Bordeaux Lovers: Have you tried all Bdx from the 1855 Classification?

David, i think you would like Ferriere. They are turning out excellent wines right now, especially 2016, 2019 and 2020. And if you ever wanna do some backfilling, occasionally the 2000s and the 1995 pop up, they’re worth grabbing.

I’m with you on Pessac. It was what got me down the path of Bordeaux way back in the mid 1990s. And one of the greatest wines I’ve ever had was the 1989 Haut Brion.

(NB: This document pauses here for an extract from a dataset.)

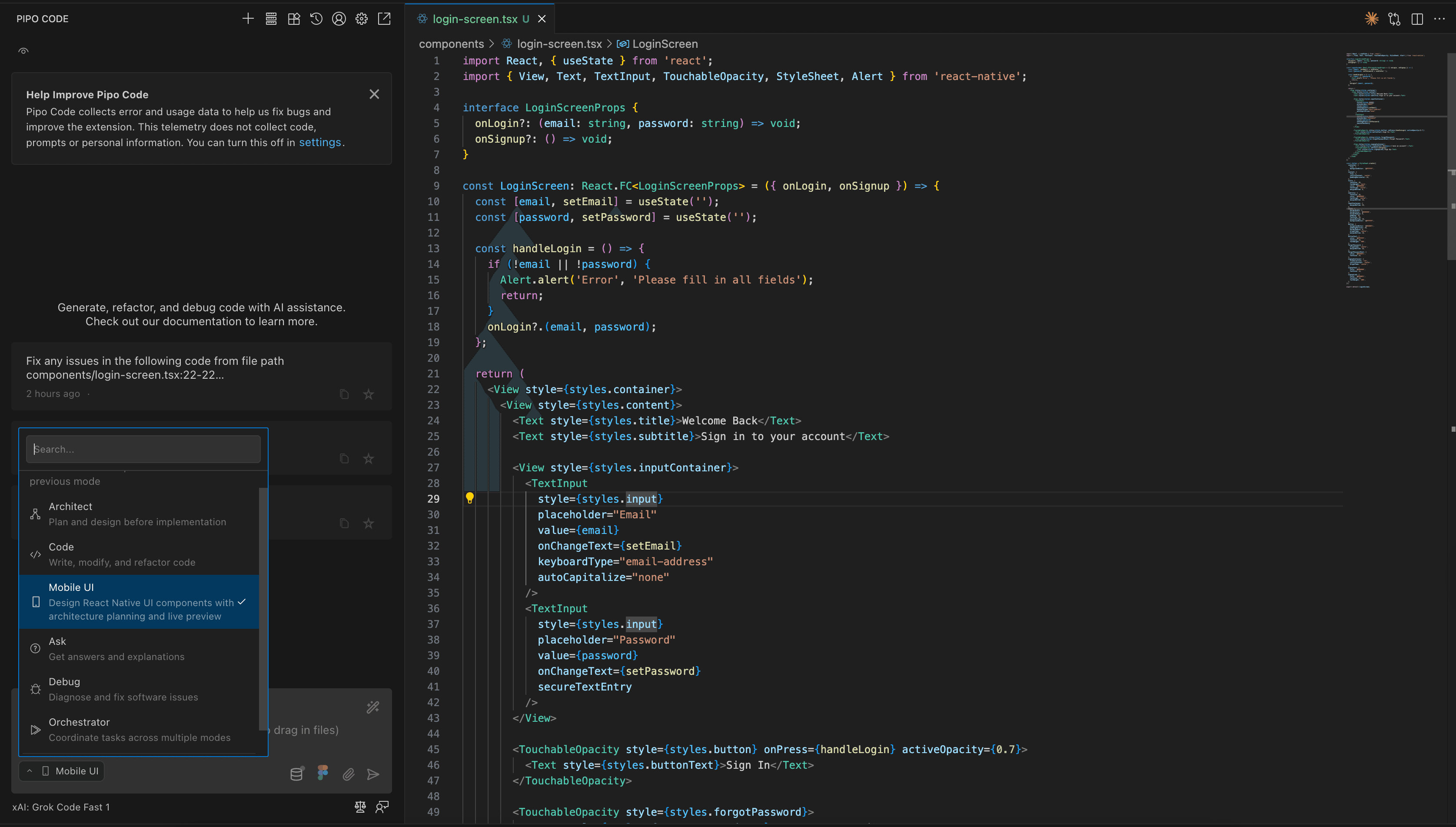Click the Figma icon in input bar

tap(322, 773)
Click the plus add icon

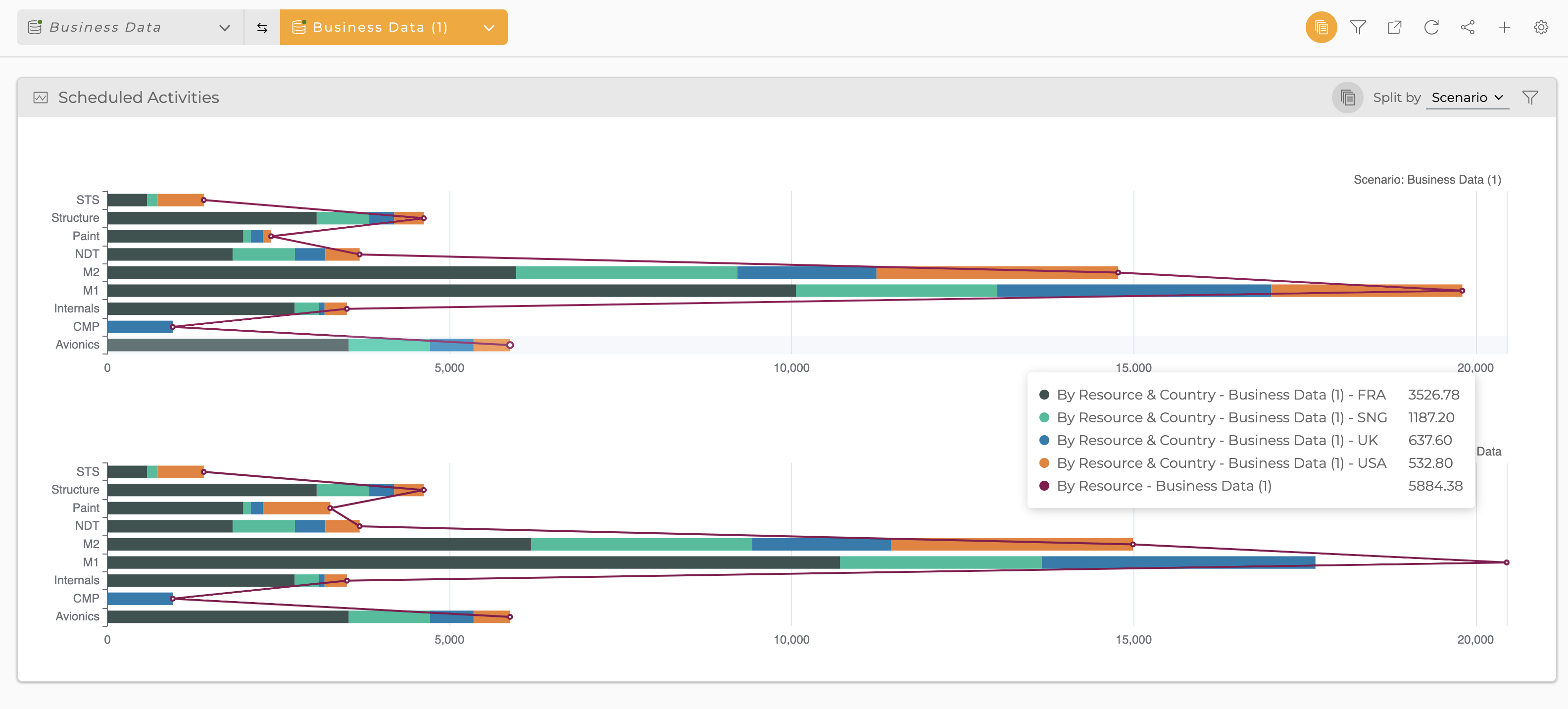coord(1504,27)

I have to admit as I’ve gotten older, and perhaps a little bit of my naughty side has come out, Pomerol is my thing. And in particular, those with a healthy cut of Cabernet Franc.

1 Like

Thanks, I’ll pick up some 2016 Ferriere when it gets a little cooler.

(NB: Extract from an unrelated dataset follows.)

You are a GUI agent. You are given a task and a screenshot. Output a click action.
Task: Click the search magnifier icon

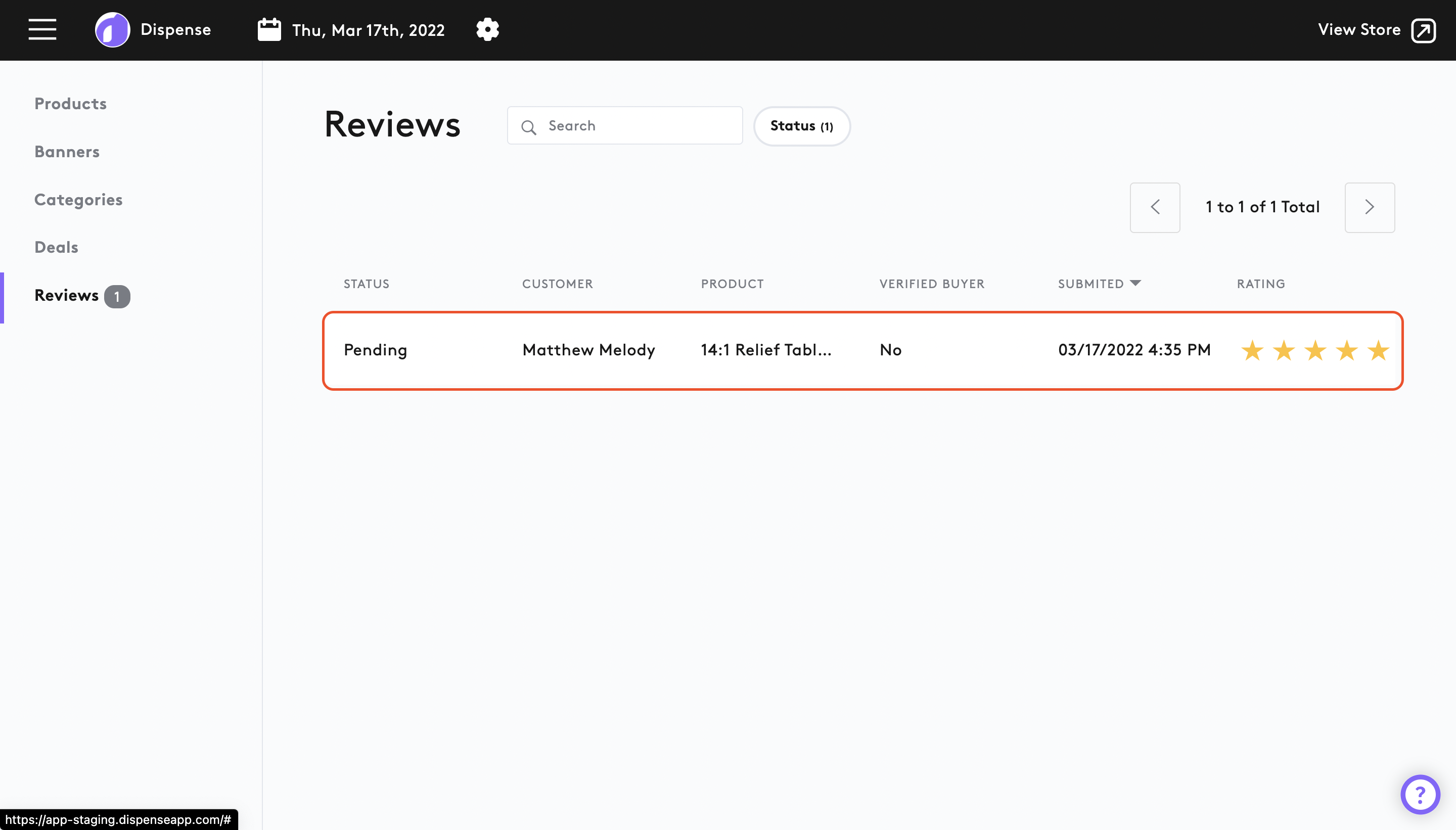(x=528, y=126)
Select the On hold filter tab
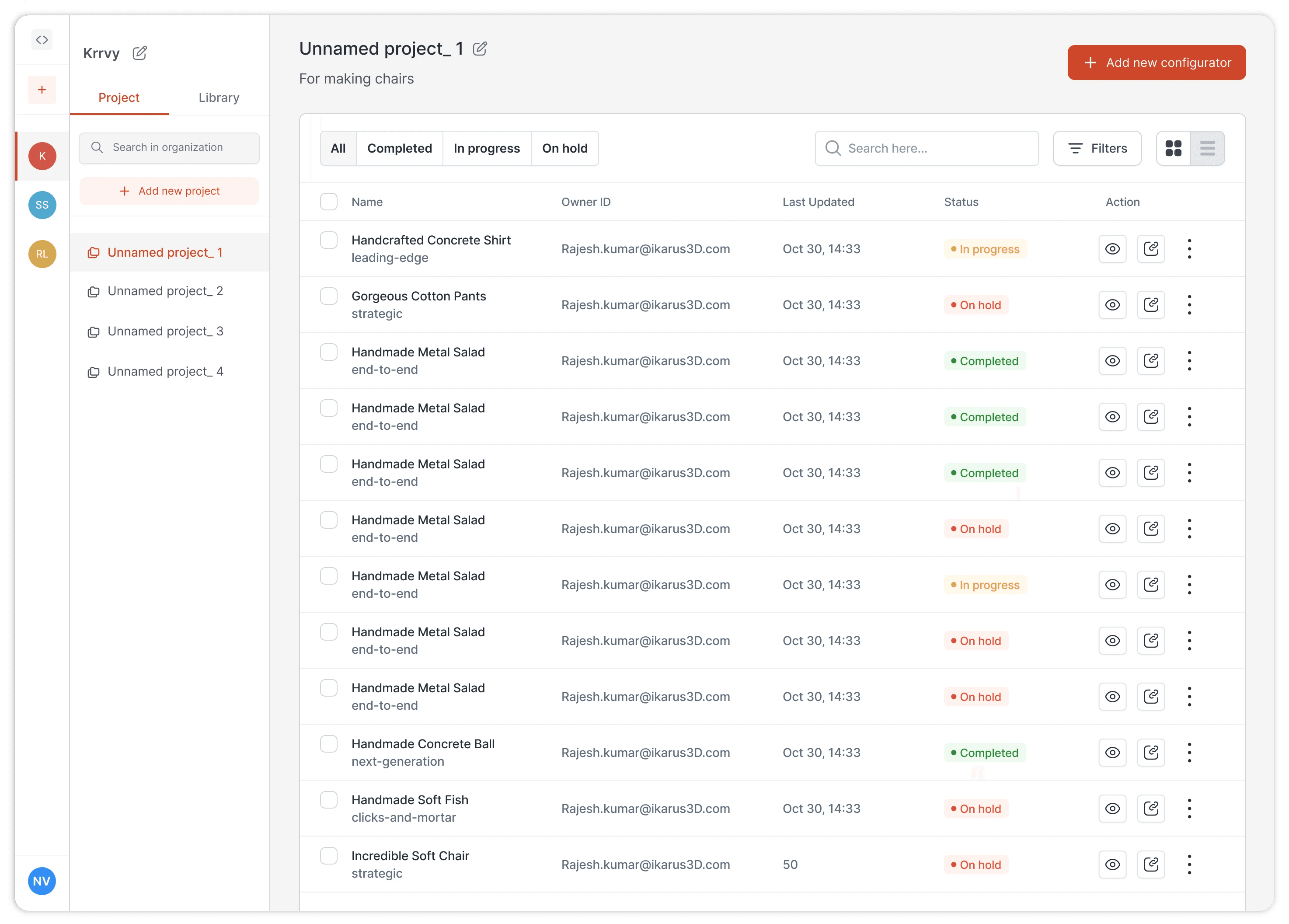The width and height of the screenshot is (1289, 924). click(564, 148)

That f’n Merlot can be pretty darn good when it comes from Pomerol. :cheers:

1 Like

I’ve had all but Desmirail.

1 Like

Oh my God, there’s hope for you yet :grin:

1 Like

I searched my CT notes to find there are ten or so I haven’t had, but I drank a lot more Bordeaux before Eric left Microsoft. So Belgrave. Pedesclaux and the really obscure ones I have probably missed. Croizet Bages 1976 was my first Bordeaux purchase and I tried the 21 recently. Things like Boyd Cantenac and Rauzan Gassies show up occasionally at blind tastings.

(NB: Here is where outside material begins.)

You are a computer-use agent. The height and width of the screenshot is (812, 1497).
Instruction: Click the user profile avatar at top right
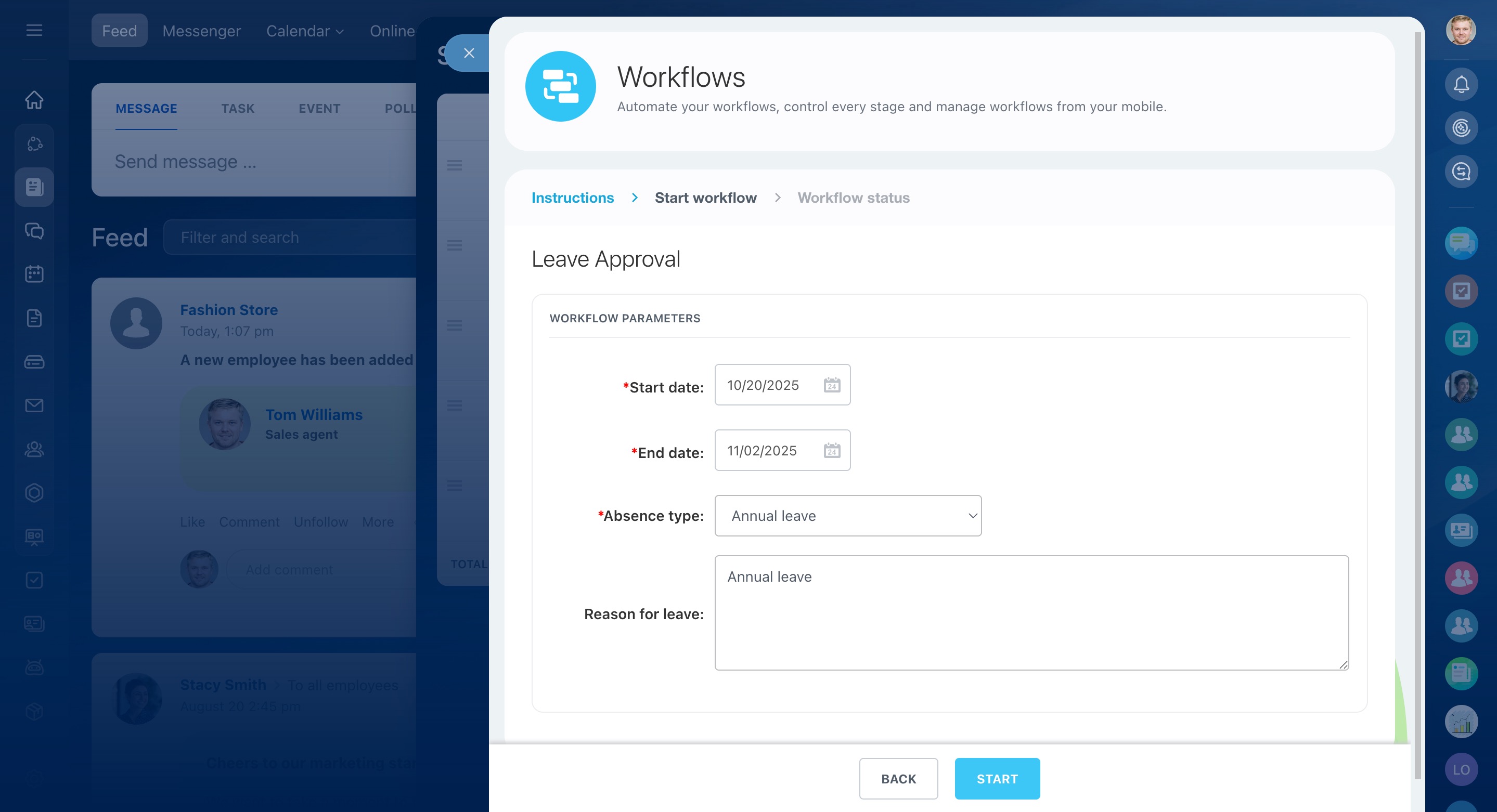1461,30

I think we are both right! It was “originally” Marquis d’Alesme, if originally means from the point that wine was made at that location, but it appears that is was “originally” Becker, if originally means what it was called in 1855. BUT Becker was not Irish, so on that one my recollection of what I learned at the International Museum of Wine in Kinsale was faulty, although perhaps the Museum was wrong. The name is a mis-spelling of the surname of a Dutchman who purchased the property in the early 1800s.

I’ve had BAMA, but I’ve never had MAB.

1 Like

Liquid chocolate sex!

:joy:

1 Like

Fun thread to revisit. I too do not think I’ve had Croizet Bages still. Nor Belgrave, which actually tends to be on the shelves of my local TW, for $40ish.

For all the hate on Rauzan Gassies or Cos Labory, if one buys them in the fat ripe years, when machine harvesting can suffice, the wines are very solid e.g 2000 and 2005 for the former or 2003 for the latter.

I did better on the checklist than I thought I would; the ones I have never tasted are:

Rauzan-Gassies
Vivens-Durfort (own but haven’t tasted)
Malescot-St Exupéry
Desmirail
Pouget
La Tour Carnet
Lafon-Rochet
Lynch-Moussas
Dauzac
Belgrave
Camensac
Cos-Labory
Croizet-Bages

Ehhh, respectfully, that’s not correct. Becker came later. Read my article for a detailed answer.

Tried all, but over many years :slight_smile:

Many too young

I started to buy a bit Bordeaux again, but not young, only with 20+ years age. Prices are low, that is nice. Recently found a source with mature demi bottles - will be fun trying those after the summer heat.

Do you know if they still use machine harvesting at Croizet-Bages? I’ve always assumed that it was one of the reasons for the wine’s mediocrity, in spite of the new cellars which I spotted driving past last year. I have had the occasional good bottle, and when it’s good, it’s really quite tasty, but I gave up because all the bad ones. I have actually tasted recent vintages, the 20, 21 and 22, none of which impressed me much (each to their own).

1 Like

Your own stuff confirms that Becker bought the property in 1809, which was well before the 1855 classification.

Chateau Marquis d’Alesme changed hands during the French revolution. In 1809. the Medoc chateau was sold to a Dutch wine merchant, Jean Bekker Terrlink, who changed the name of the property to include his middle name, and Chateau Marquis d’Alesme Becker was born.
Read more at:Learn about Chateau Marquis d'Alesme Margaux, Complete Guide

Yes, that’s exactly what I said. The property was founded by the Marquis and that Becker came later after the estate was created. That was my point.

This was your initial post I tried helping with

Croizet Bages has really stepped up their game. Had a lot of their older vintages (they were dirt cheap) and all were overcropped, thin, marginal wines. Pedesclaux is another that’s really kicked it into high gear. Recent vintages are just beautiful wines. The 2015 is already in a sweet spot.